Rational points on a line This question is quite unique.
Does there exist some point in the coordinate system such that any line passing through it has at most 2 rational points lying on it?
 A: The existence of 2 rational points on a line $L$ implies the existence of infinitely many. For if a line $L$ has two rational points $p=(x_1,y_2)$, $q=(x_2,y_2)$, then $L$ satisfies an equation with rational coefficients $ax+by=c$, which one can obtain by rewriting the "two-point" form of the equation for $L$ which is $(y-y_1)/(x-x_1)=(y_2-y_1)/(x_2-x_1)$. If $L$ is vertical, equivalently if $b = 0$, then clearly it contains infinitely many rational points. If $L$ is not vertical then substituting any rational value $x$, and then solving for $y$, the result is a rational value of $y$, and by this means we get infinitely many rational points on $L$.

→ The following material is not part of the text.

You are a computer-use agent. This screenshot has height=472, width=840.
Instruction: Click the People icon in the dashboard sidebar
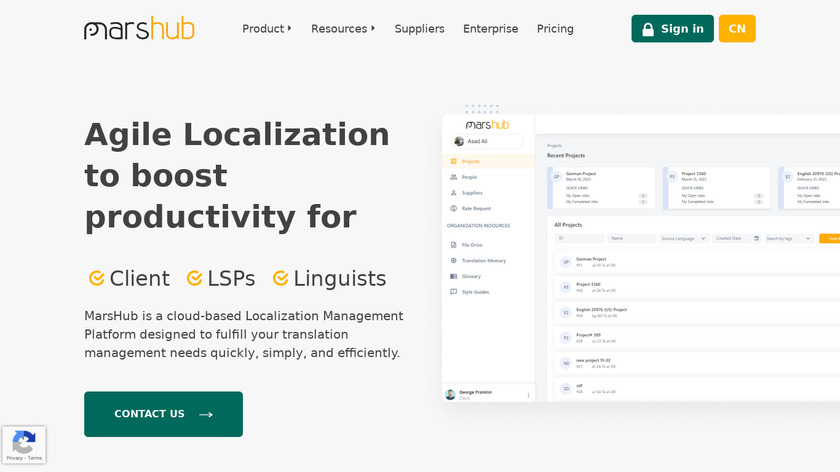coord(454,177)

So your question is equivalent to asking whether there exists some point $P$ such that any line passing through it has at most 1 rational point on it. 
NOTE: My last attempt had an error after this point, here is a correct solution.
Take $P=(r,s)$ such that, in the vector space structure of $\mathbb{R}$ over the field $\mathbb{Q}$, the set $\{1,r,s\}$ is linearly independent. For example, $r=\sqrt{2}$, $s=\sqrt{3}$. $P$ cannot lie on a line $L$ with two rational points because if it does then, as just shown above, the line $L$ has an equation with rational coefficients $ax+by=c$. Plugging in $x=r$, $y=s$ gives $ar+bs=c$ which gives $-c1+ar+bs=0$, contradicting linear independence of $\{1,r,s\}$.